- [DESCRIPTION OF THE TASK]:
Quote each of the following items word for word, leaving out the pictures.

- [SUPPLIED RECORDS]:
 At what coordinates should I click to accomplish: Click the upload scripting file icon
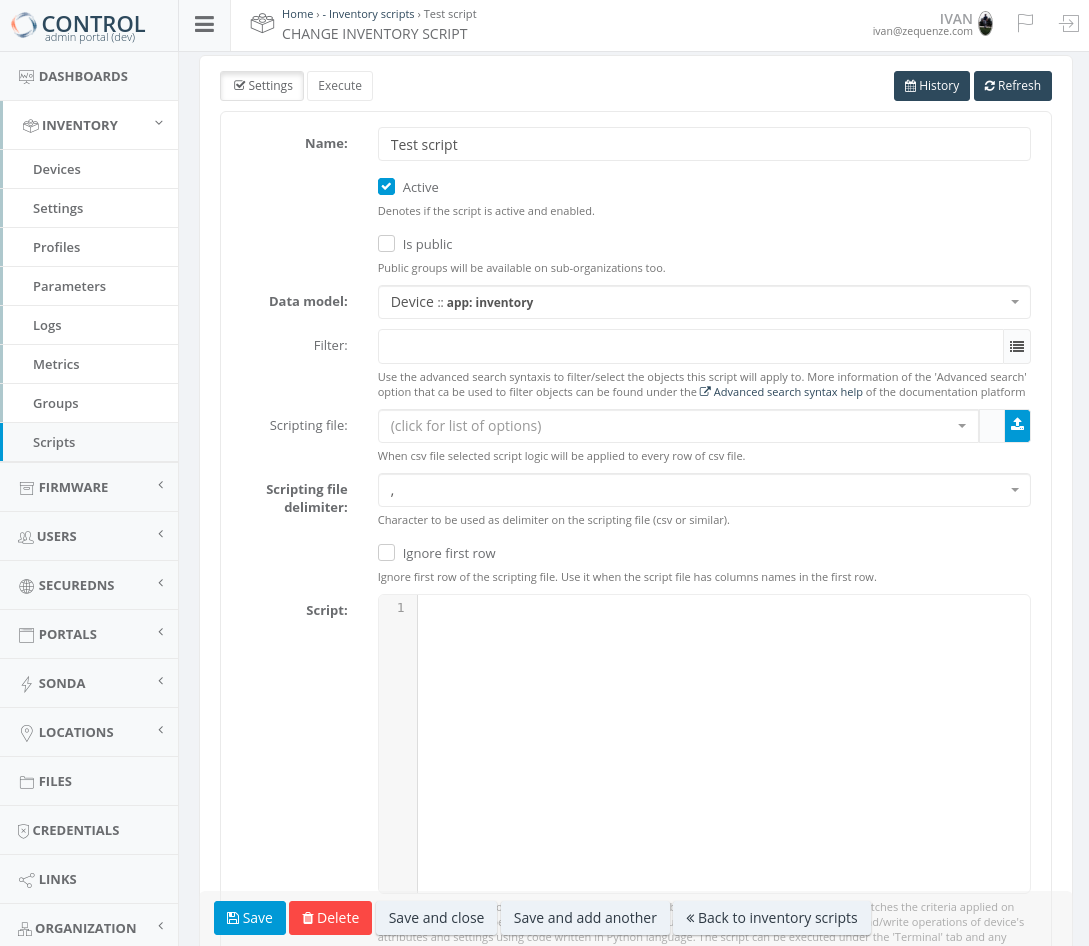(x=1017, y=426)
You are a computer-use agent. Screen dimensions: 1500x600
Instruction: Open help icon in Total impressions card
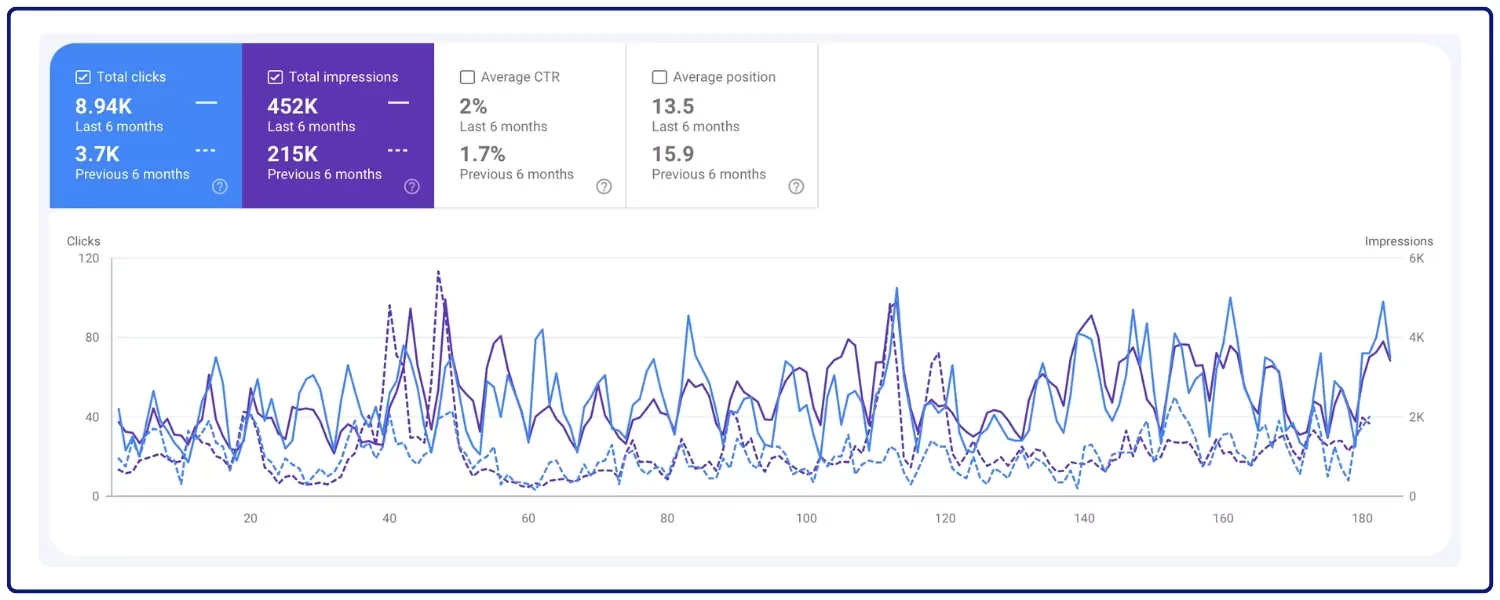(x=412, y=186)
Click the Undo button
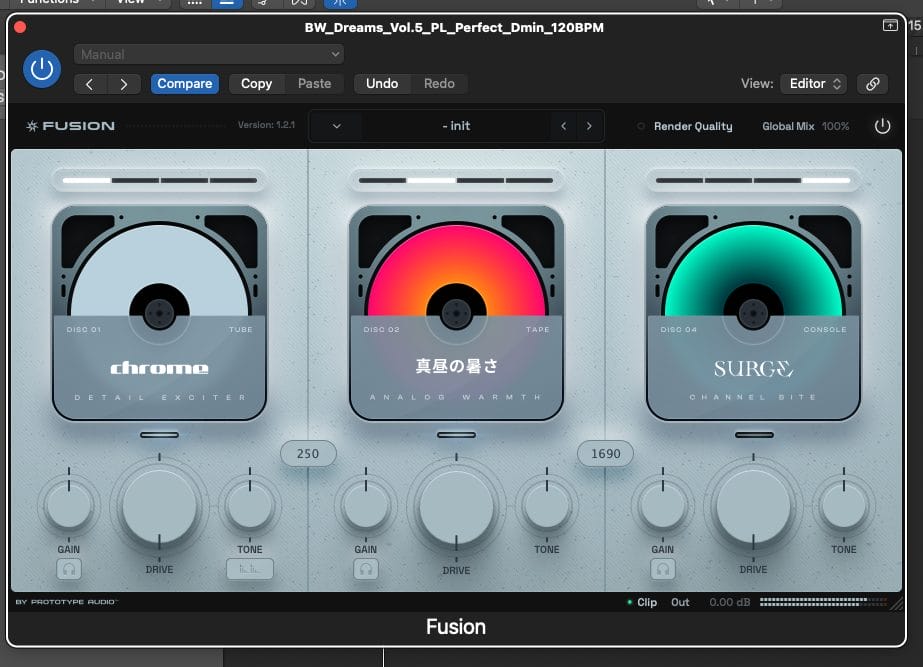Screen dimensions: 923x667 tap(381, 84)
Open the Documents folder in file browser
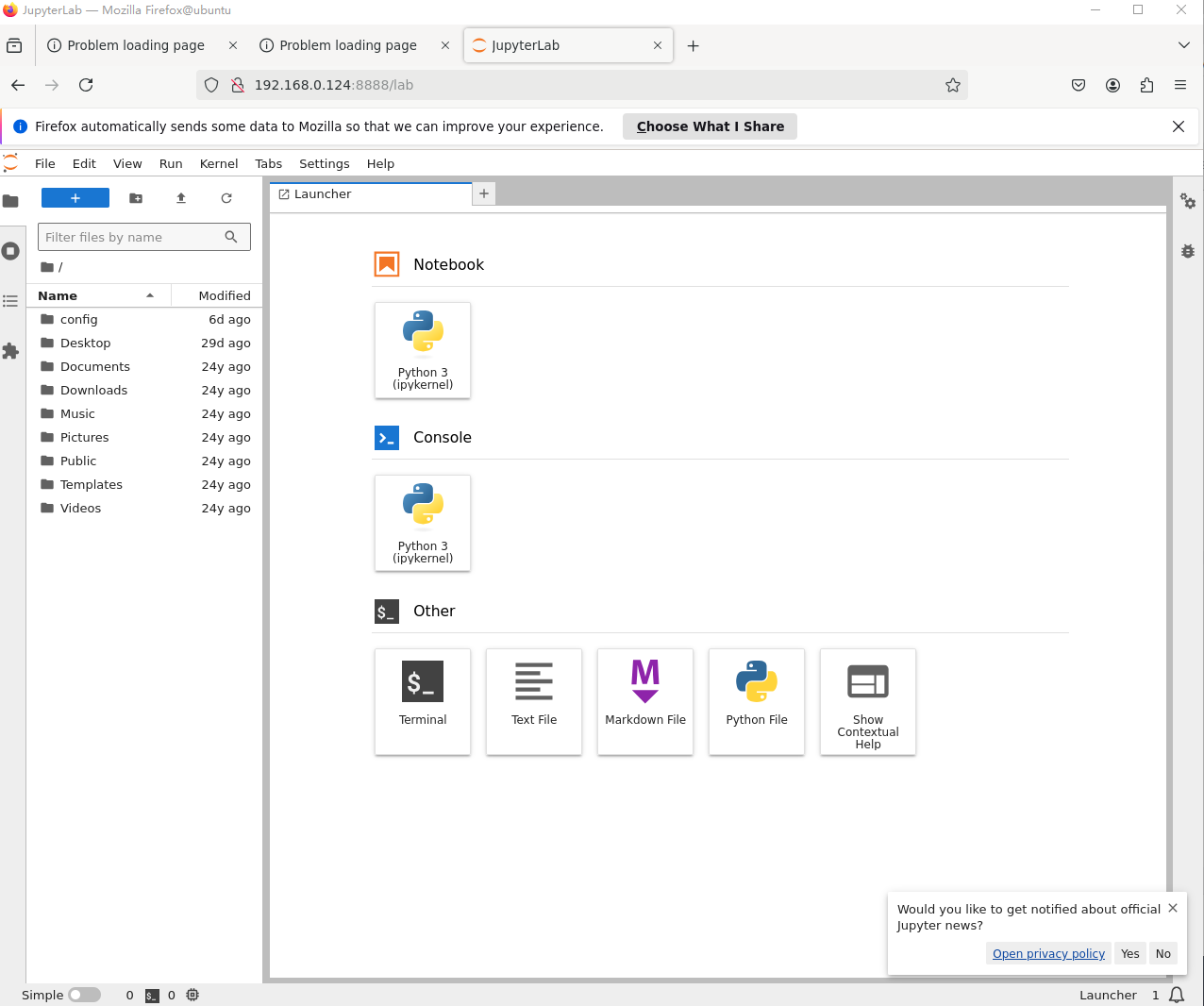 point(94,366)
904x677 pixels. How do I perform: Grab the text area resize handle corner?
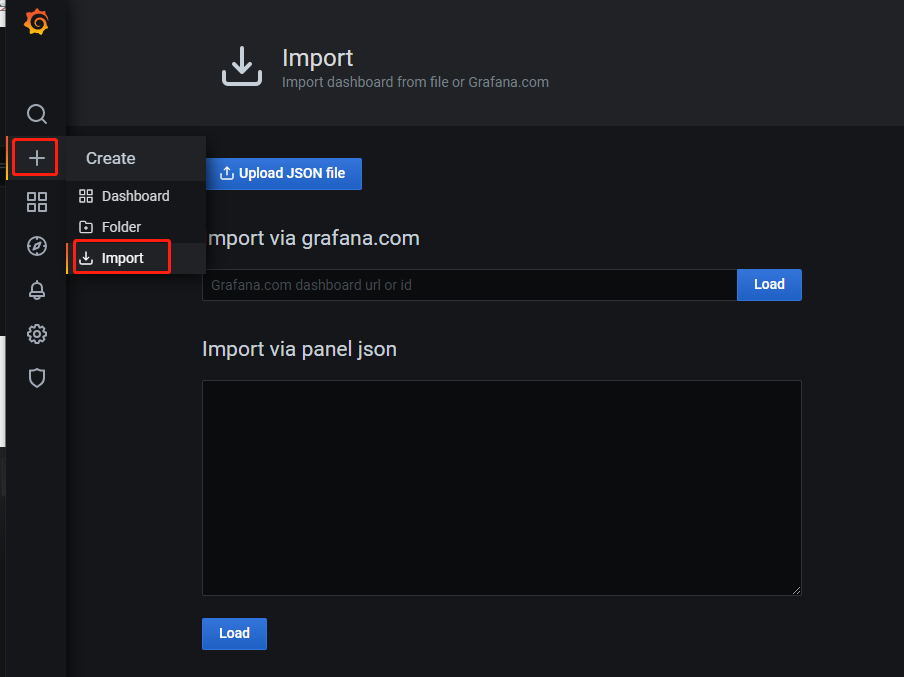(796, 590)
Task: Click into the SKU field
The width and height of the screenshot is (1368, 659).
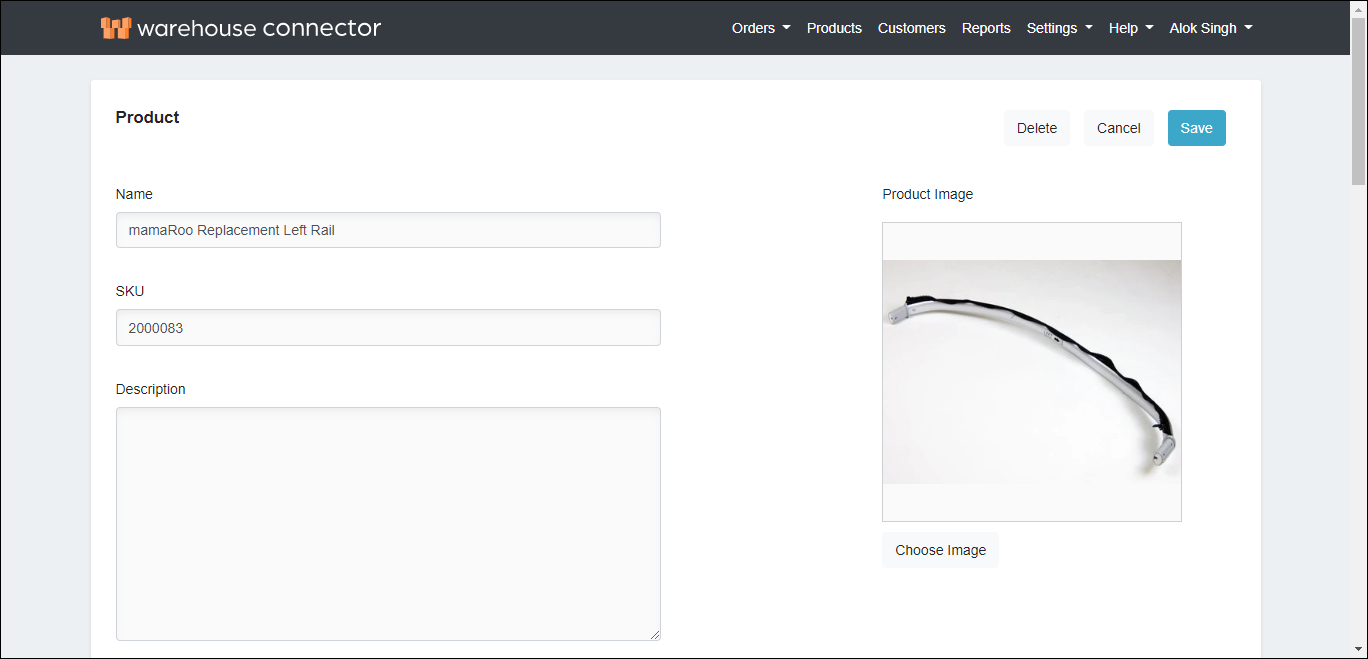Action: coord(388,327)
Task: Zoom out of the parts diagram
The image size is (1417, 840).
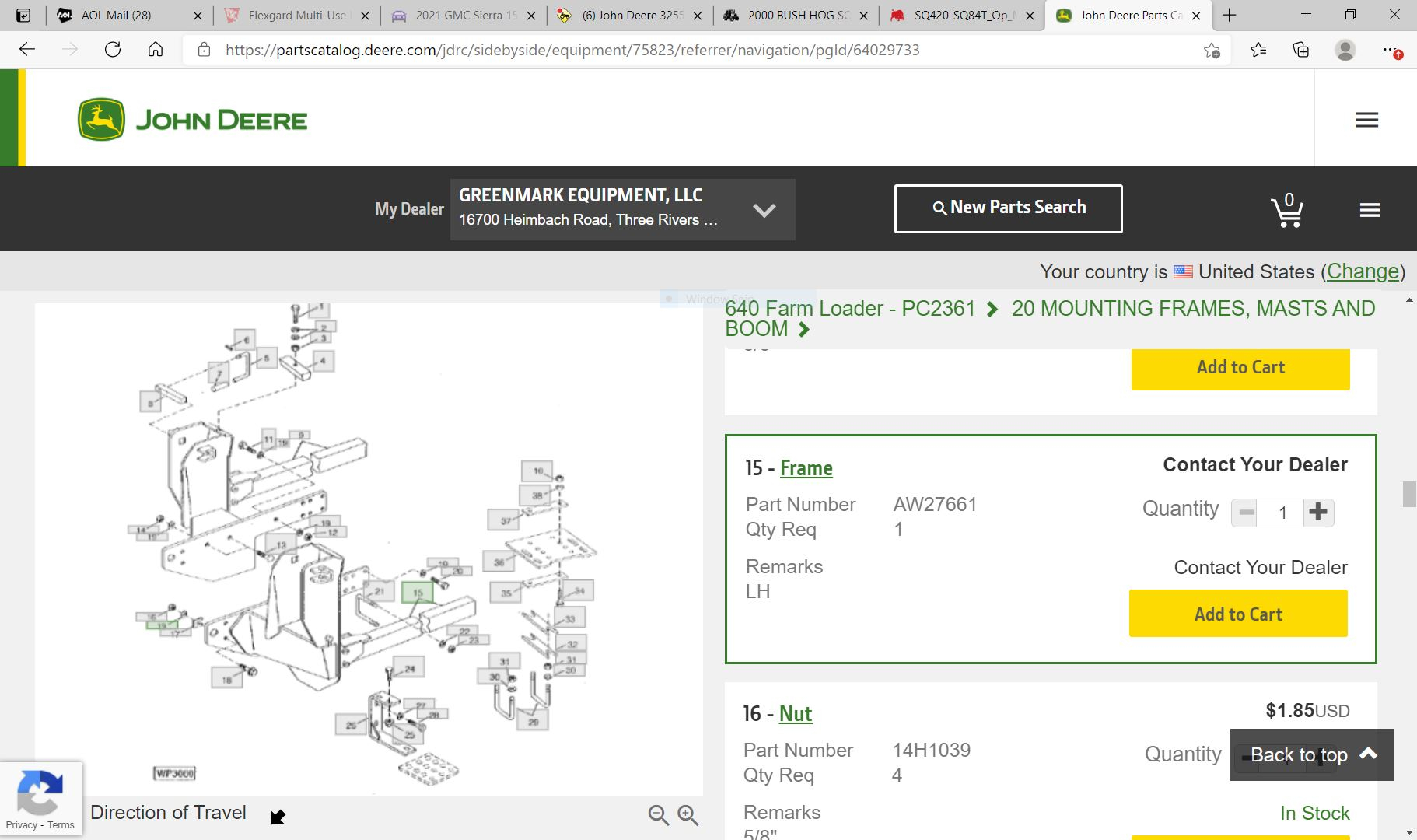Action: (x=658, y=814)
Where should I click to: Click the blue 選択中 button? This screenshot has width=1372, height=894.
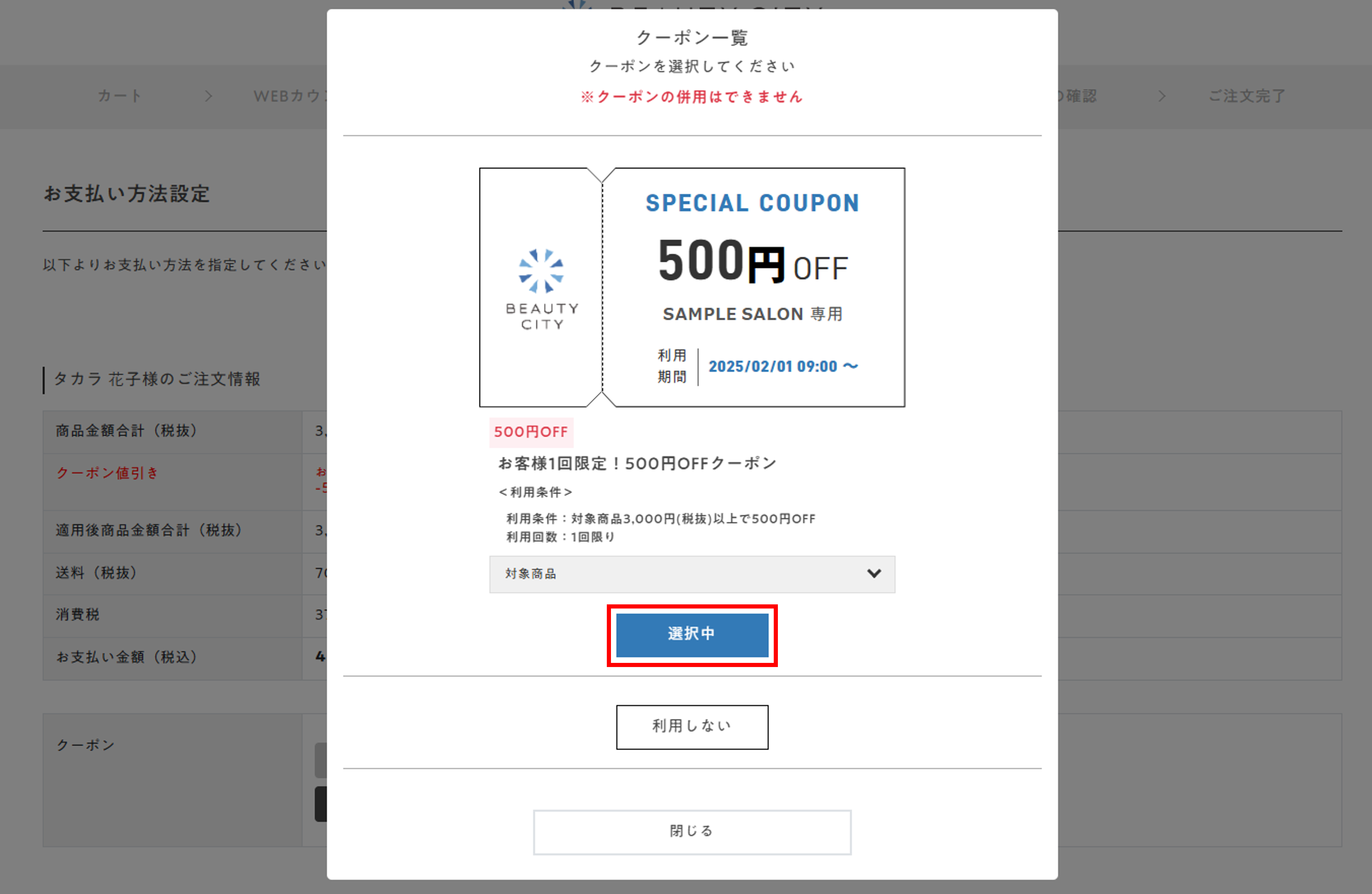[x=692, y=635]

- [ANSWER TO THE PROBLEM]:
 At what coordinates should I click to accomplish: Click the upload scripting file icon
(x=1017, y=426)
You are a computer-use agent. Screen dimensions: 1500x600
Instruction: Open help icon in Total impressions card
(x=412, y=186)
Click the Undo button
Screen dimensions: 923x667 tap(381, 84)
Open the Documents folder in file browser
 point(94,366)
904x677 pixels. How do I perform: Grab the text area resize handle corner?
(796, 590)
Task: Click into the SKU field
The width and height of the screenshot is (1368, 659).
Action: coord(388,327)
Task: Zoom out of the parts diagram
The image size is (1417, 840).
Action: (x=658, y=814)
Where should I click to: Click the blue 選択中 button? This screenshot has width=1372, height=894.
[x=692, y=635]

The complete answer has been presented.